Solving Climate Change Conundrums: Ways Are There, but Can Society Find the Will?
Brian M. Boom, Ph.D., is a Curator Emeritus at The New York Botanical Garden. He previously served as the Botanical Garden’s Vice President for Conservation Strategy.
On March 20, 2023, the Intergovernmental Panel on Climate Change (IPCC) released its latest report. The gist of this 36-page “Summary for Policymakers” is that there are many existing options for society to reduce greenhouse gases and adapt to climate change. Most important, the report provides a roadmap for how society could still do so in a timeframe that could keep the atmosphere’s temperature from rising beyond 1.5 degrees Celsius above pre-industrial levels, a much-cited threshold for triggering far more severe and potentially non-reversible climate change effects than we currently experience. That’s the good news.
The bad news is that this goal will be exceedingly difficult to achieve because time is short: greenhouse gases in the atmosphere need to be cut nearly in half by the year 2030 and be net zero by 2040 for industrial countries and by 2050 for developing countries. While the ways are there, the challenge is to find the will to cut greenhouse gases and adapt to a changing climate.
Statements by U.N. Secretary General António Guterres at the IPCC’s press conference about this report illustrate the urgency and challenges: “The climate time bomb is ticking. But today’s IPCC report is a how-to guide to defuse the climate time bomb. It is a survival guide for humanity,” and “In short, our world needs climate action on all fronts—everything, everywhere, all at once.”
****
Reproduce everything in the climate change article from "The bad news" down to "a changing climate.". The listing comes from a separate source unrelated to the climate change article.

- **DATASET SECTION**
****
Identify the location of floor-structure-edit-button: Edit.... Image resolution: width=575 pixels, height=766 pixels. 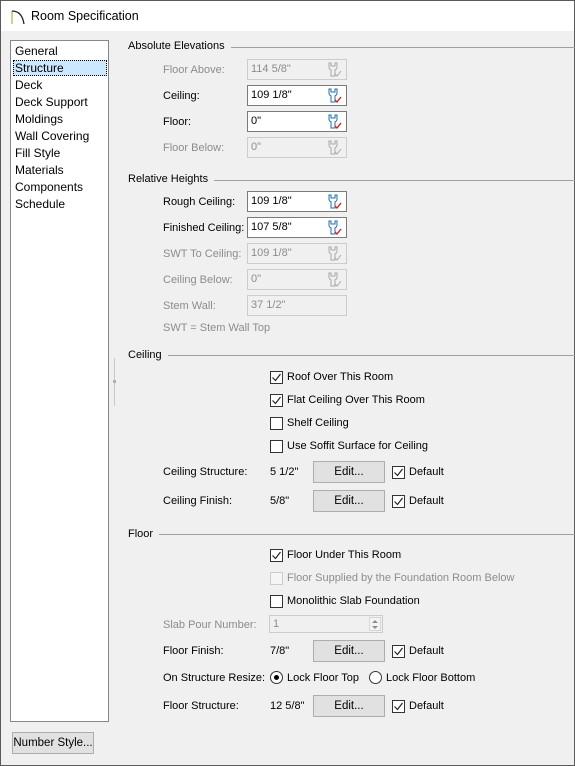
(349, 706).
****
- **REPLY**
The bad news is that this goal will be exceedingly difficult to achieve because time is short: greenhouse gases in the atmosphere need to be cut nearly in half by the year 2030 and be net zero by 2040 for industrial countries and by 2050 for developing countries. While the ways are there, the challenge is to find the will to cut greenhouse gases and adapt to a changing climate.